INSTRUÇÕES DAS TAREFAS:
1. Segundo o texto sobre escritores africanos, que prêmio o romance “Americanah” recebeu este ano?
2. Copie do texto sobre escritores africanos o trecho que começa em "Hoje em dia" e vai até "Selasi, entre outros.".

TEXTO PARA LEITURA:
• • • • •

A escritora Chimamanda Ngozi Adichie com seu livro “Americanah” Neil Hall – 4.jun.2014/Reuters
Mais de uma década atrás, quando a jovem escritora nigeriana Chimamanda Ngozi Adichie estava tendo dificuldade em publicar seu primeiro romance, “Hibisco Roxo”, um agente lhe disse que as coisas seriam mais fáceis “se você fosse indiana”, porque os autores indianos estavam em voga. Outro sugeriu ambientar a história na América, em lugar da Nigéria. Adichie diz que não interpretou as sugestões como comentários sobre seu trabalho, mas sobre a timidez do mundo editorial quando se trata de escritores e culturas pouco conhecidos, especialmente os africanos.
Hoje em dia ela não receberia esse tipo de conselho. Escritores literários negros com raízes africanas (embora alguns tenham crescido fora da África), em sua maioria autores jovens e cosmopolitas que escrevem em inglês, estão ganhando destaque no mundo dos livros, especialmente nos Estados Unidos. Eles figuram em listas dos mais vendidos, são temas de resenhas destacadas e recebem prêmios importantes nos EUA e Reino Unido. Adichie, 36, autora de “Americanah”, que recebeu o prêmio de ficção do National Book Critics Circle (Círculo Nacional de Críticos de Livros) este ano, é participante destacada de um grupo em expansão que inclui Dinaw Mengestu, Helen Oyeyemi, NoViolet Bulawayo, Teju Cole, Yvonne Adhiambo Owuor e Taiye Selasi, entre outros.

• • • • •

LINHAS FORNECIDAS:
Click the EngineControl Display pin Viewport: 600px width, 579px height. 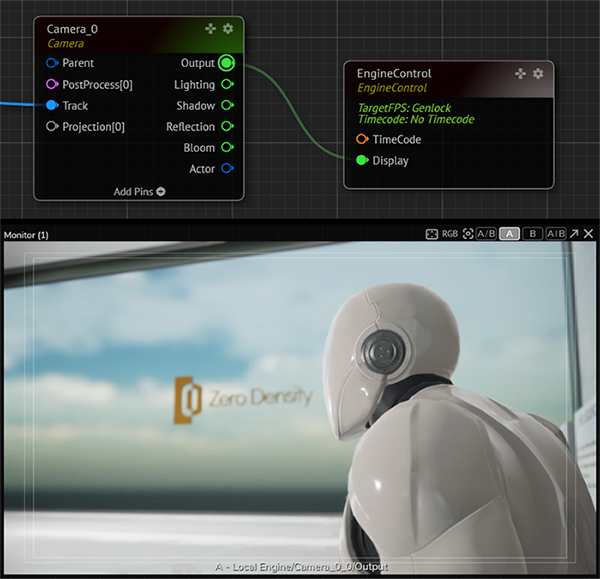coord(362,160)
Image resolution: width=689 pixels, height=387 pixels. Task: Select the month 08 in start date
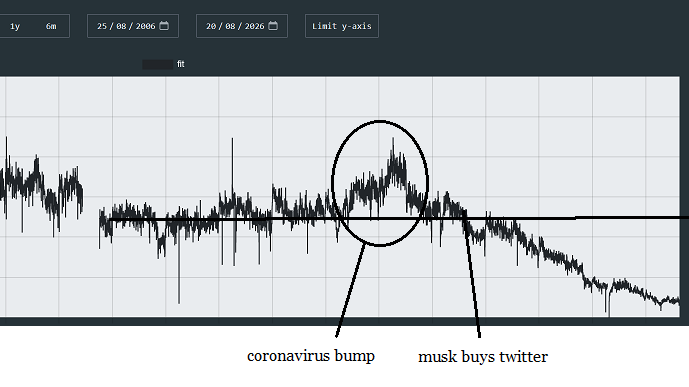(121, 26)
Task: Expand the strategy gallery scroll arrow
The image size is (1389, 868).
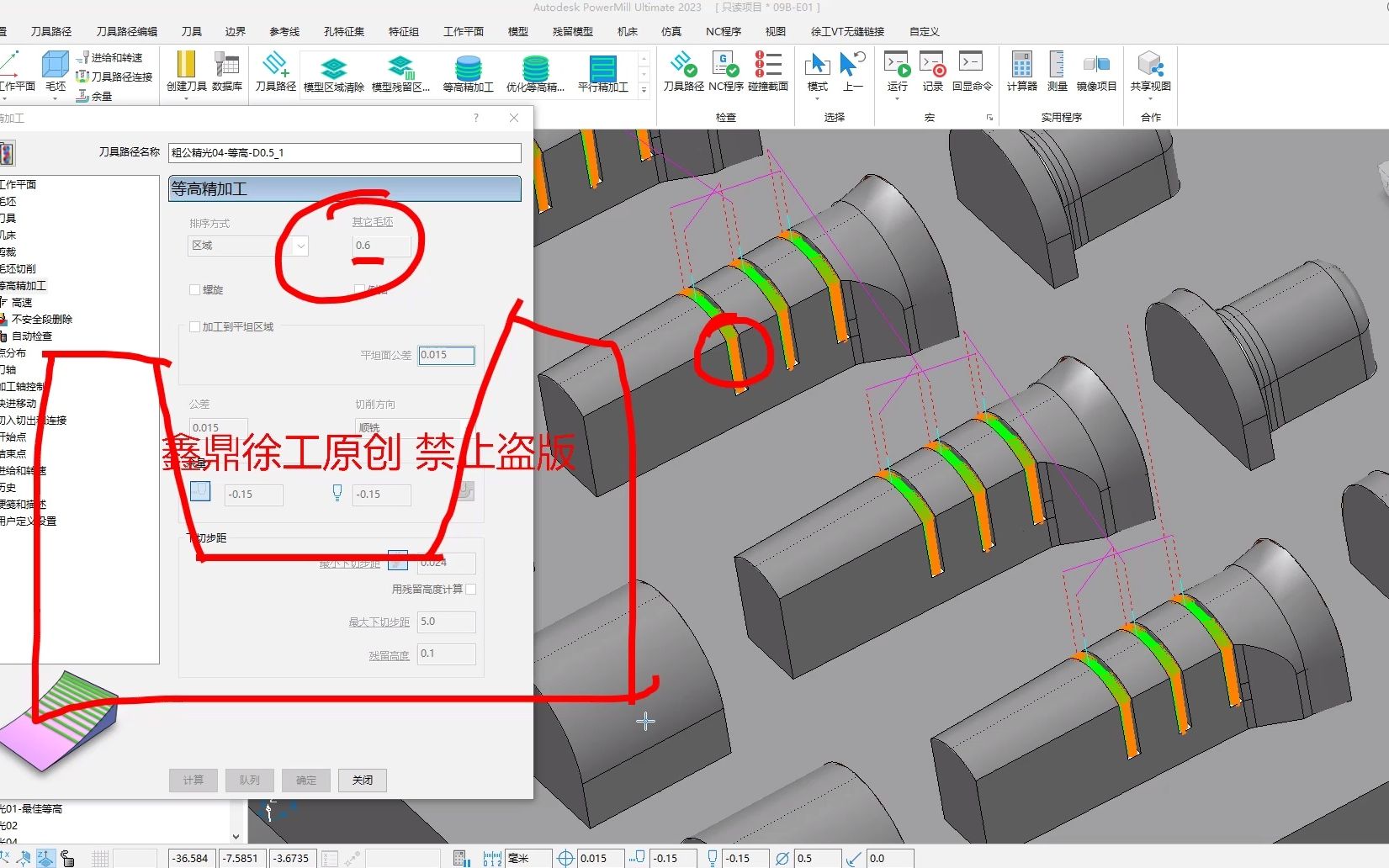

• • • • •

AS SOLUÇÕES:
1. O prêmio de ficção do National Book Critics Circle (Círculo Nacional de Críticos de Livros).

2.
Hoje em dia ela não receberia esse tipo de conselho. Escritores literários negros com raízes africanas (embora alguns tenham crescido fora da África), em sua maioria autores jovens e cosmopolitas que escrevem em inglês, estão ganhando destaque no mundo dos livros, especialmente nos Estados Unidos. Eles figuram em listas dos mais vendidos, são temas de resenhas destacadas e recebem prêmios importantes nos EUA e Reino Unido. Adichie, 36, autora de “Americanah”, que recebeu o prêmio de ficção do National Book Critics Circle (Círculo Nacional de Críticos de Livros) este ano, é participante destacada de um grupo em expansão que inclui Dinaw Mengestu, Helen Oyeyemi, NoViolet Bulawayo, Teju Cole, Yvonne Adhiambo Owuor e Taiye Selasi, entre outros.